3.1 Scrape Latest CA-ISO Data

Here, I query from the California Independent System Operator’s (ISO). Their OASIS API allowed me to pull hour by hour demand. However, querying from this API is challenging. Documentation is limited. Furthermore, the API limits the amount of data that can be downloaded with each pull, requiring many repetitive pulls.

#Set query parameters
  start_date     <- as.Date("2011-06-01") #Set to after PGE structural break
  end_date       <- Sys.Date()
  market_process <- "ACTUAL"              #Select from: 2DA, 7DA, DAM, ACTUAL, RTM

#Check for data downloaded in previous scrapes, adjust scraping start date accordingly
  extant_data <- read.csv("/home/noah/Documents/Code Samples/CAISO/Data/Actual Hourly Integrated Load by Region.csv") #CHANGE THIS TO RELATIVE PATH BEFORE PUB
  extant_data$X <- NULL
  extant_data$OPR_DT <- as.Date(extant_data$OPR_DT)
  
  n_start_date <- max(start_date, max(extant_data$OPR_DT-1, na.rm = TRUE))

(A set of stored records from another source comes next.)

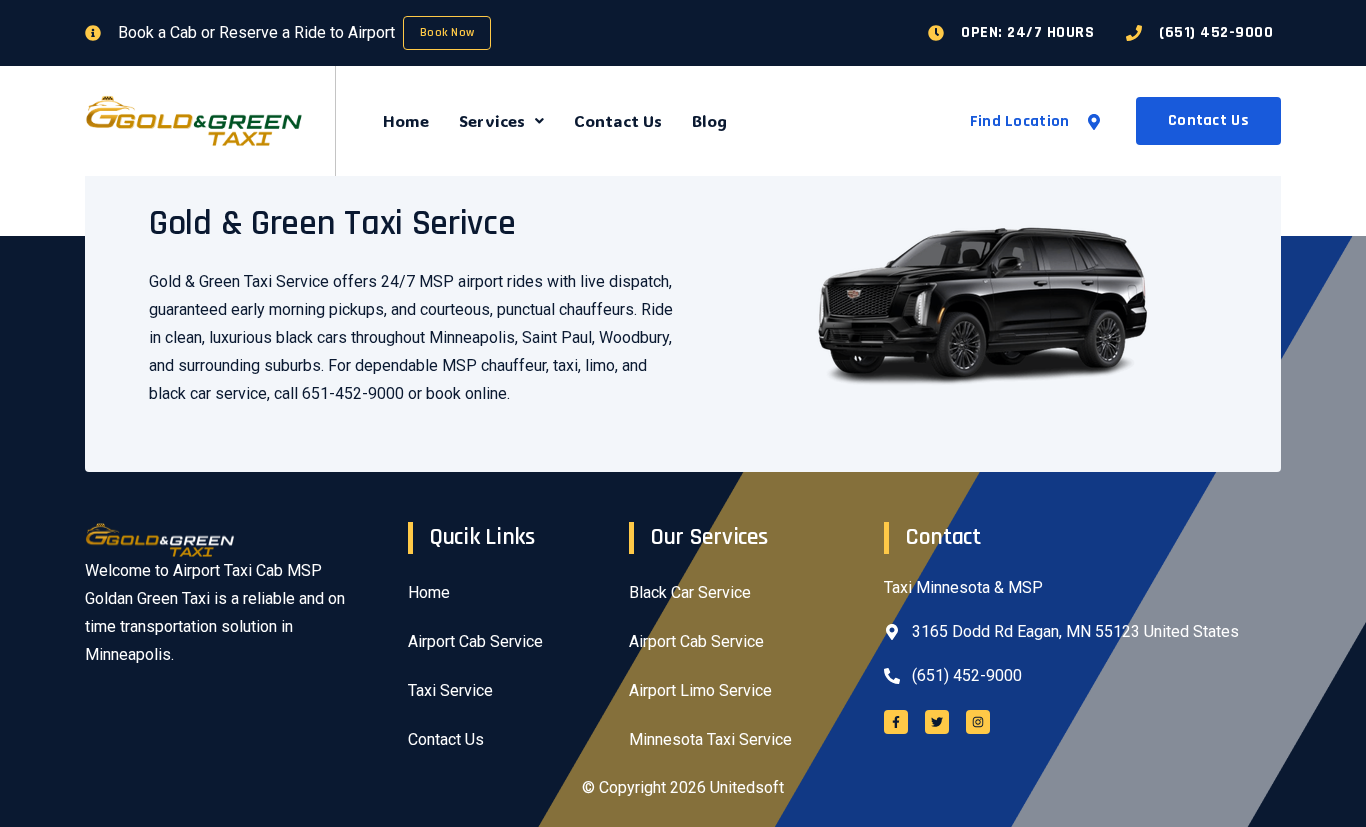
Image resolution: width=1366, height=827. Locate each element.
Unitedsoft (747, 787)
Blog (709, 120)
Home (406, 120)
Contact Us (618, 120)
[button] (501, 121)
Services (492, 120)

#Prepare dates used to loop through portions of days (30 at a time)
  #Create Vector of start and end dates
    all_dates <- as.Date(n_start_date:end_date,origin="1970-01-01") #all dates desired
    start_dates <- c(n_start_date, all_dates[1:length(all_dates)%%30==0]) #start dates every 30 days
    end_dates   <- unique(c(start_dates[2:length(start_dates)],end_date)) #offset start dates to get end dates
    if(length(start_dates)==1){end_dates <- end_date} #needed in case of only one scraping period
  #Get correct dates to include tz offset 
    start_offset <- tz_offset(start_dates)
    end_offset <- tz_offset(end_dates)
  #Create list the length of start_dates, in order to hold query results  
    data_list <- vector("list",length(start_dates))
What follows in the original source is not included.